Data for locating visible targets

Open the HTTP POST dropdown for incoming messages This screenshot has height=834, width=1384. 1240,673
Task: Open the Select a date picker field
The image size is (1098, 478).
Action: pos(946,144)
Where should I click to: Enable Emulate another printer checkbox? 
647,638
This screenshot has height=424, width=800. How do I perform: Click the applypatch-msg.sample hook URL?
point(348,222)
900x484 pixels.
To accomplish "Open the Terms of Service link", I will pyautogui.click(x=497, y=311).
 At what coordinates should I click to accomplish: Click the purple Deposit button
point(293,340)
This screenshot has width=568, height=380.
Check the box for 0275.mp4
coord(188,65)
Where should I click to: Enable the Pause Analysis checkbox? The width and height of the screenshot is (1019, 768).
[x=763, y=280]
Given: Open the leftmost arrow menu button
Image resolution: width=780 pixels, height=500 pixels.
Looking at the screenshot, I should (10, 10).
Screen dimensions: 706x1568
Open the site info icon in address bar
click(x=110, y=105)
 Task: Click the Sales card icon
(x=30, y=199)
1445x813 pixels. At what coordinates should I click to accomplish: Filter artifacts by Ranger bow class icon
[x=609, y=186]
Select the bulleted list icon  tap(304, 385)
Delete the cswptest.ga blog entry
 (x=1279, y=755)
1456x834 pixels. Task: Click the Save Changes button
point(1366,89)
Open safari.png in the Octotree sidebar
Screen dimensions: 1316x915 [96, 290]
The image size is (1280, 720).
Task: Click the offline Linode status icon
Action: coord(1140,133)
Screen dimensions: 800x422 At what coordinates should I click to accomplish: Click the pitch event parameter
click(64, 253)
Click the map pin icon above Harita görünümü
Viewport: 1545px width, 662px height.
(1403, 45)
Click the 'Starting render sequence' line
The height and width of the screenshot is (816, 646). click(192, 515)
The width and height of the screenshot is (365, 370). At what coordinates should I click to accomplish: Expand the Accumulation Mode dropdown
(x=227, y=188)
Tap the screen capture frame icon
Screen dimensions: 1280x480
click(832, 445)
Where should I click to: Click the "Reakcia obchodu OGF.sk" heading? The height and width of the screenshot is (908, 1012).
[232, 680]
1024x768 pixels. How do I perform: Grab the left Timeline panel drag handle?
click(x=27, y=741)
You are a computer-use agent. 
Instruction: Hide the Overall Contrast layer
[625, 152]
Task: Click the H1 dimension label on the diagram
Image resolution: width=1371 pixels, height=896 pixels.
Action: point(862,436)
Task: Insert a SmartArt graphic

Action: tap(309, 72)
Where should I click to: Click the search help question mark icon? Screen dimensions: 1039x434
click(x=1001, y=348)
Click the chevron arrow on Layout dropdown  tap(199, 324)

## EXERCISE INSTRUCTIONS
Copy every line of the records exactly as it appears.

## EXERCISE ANSWER
Open the HTTP POST dropdown for incoming messages This screenshot has height=834, width=1384. 1240,673
Task: Open the Select a date picker field
The image size is (1098, 478).
Action: pos(946,144)
Where should I click to: Enable Emulate another printer checkbox? 
647,638
This screenshot has height=424, width=800. How do I perform: Click the applypatch-msg.sample hook URL?
point(348,222)
900x484 pixels.
To accomplish "Open the Terms of Service link", I will pyautogui.click(x=497, y=311).
 At what coordinates should I click to accomplish: Click the purple Deposit button
point(293,340)
This screenshot has width=568, height=380.
Check the box for 0275.mp4
coord(188,65)
Where should I click to: Enable the Pause Analysis checkbox? The width and height of the screenshot is (1019, 768).
[x=763, y=280]
Given: Open the leftmost arrow menu button
Image resolution: width=780 pixels, height=500 pixels.
Looking at the screenshot, I should (10, 10).
Screen dimensions: 706x1568
Open the site info icon in address bar
click(x=110, y=105)
 Task: Click the Sales card icon
(x=30, y=199)
1445x813 pixels. At what coordinates should I click to accomplish: Filter artifacts by Ranger bow class icon
[x=609, y=186]
Select the bulleted list icon  tap(304, 385)
Delete the cswptest.ga blog entry
 (x=1279, y=755)
1456x834 pixels. Task: Click the Save Changes button
point(1366,89)
Open safari.png in the Octotree sidebar
Screen dimensions: 1316x915 [96, 290]
The image size is (1280, 720).
Task: Click the offline Linode status icon
Action: coord(1140,133)
Screen dimensions: 800x422 At what coordinates should I click to accomplish: Click the pitch event parameter
click(64, 253)
Click the map pin icon above Harita görünümü
Viewport: 1545px width, 662px height.
(1403, 45)
Click the 'Starting render sequence' line
The height and width of the screenshot is (816, 646). click(192, 515)
The width and height of the screenshot is (365, 370). At what coordinates should I click to accomplish: Expand the Accumulation Mode dropdown
(x=227, y=188)
Tap the screen capture frame icon
Screen dimensions: 1280x480
click(832, 445)
Where should I click to: Click the "Reakcia obchodu OGF.sk" heading? The height and width of the screenshot is (908, 1012).
[232, 680]
1024x768 pixels. How do I perform: Grab the left Timeline panel drag handle?
click(x=27, y=741)
You are a computer-use agent. 
Instruction: Hide the Overall Contrast layer
[625, 152]
Task: Click the H1 dimension label on the diagram
Image resolution: width=1371 pixels, height=896 pixels.
Action: point(862,436)
Task: Insert a SmartArt graphic

Action: tap(309, 72)
Where should I click to: Click the search help question mark icon? Screen dimensions: 1039x434
click(x=1001, y=348)
Click the chevron arrow on Layout dropdown  tap(199, 324)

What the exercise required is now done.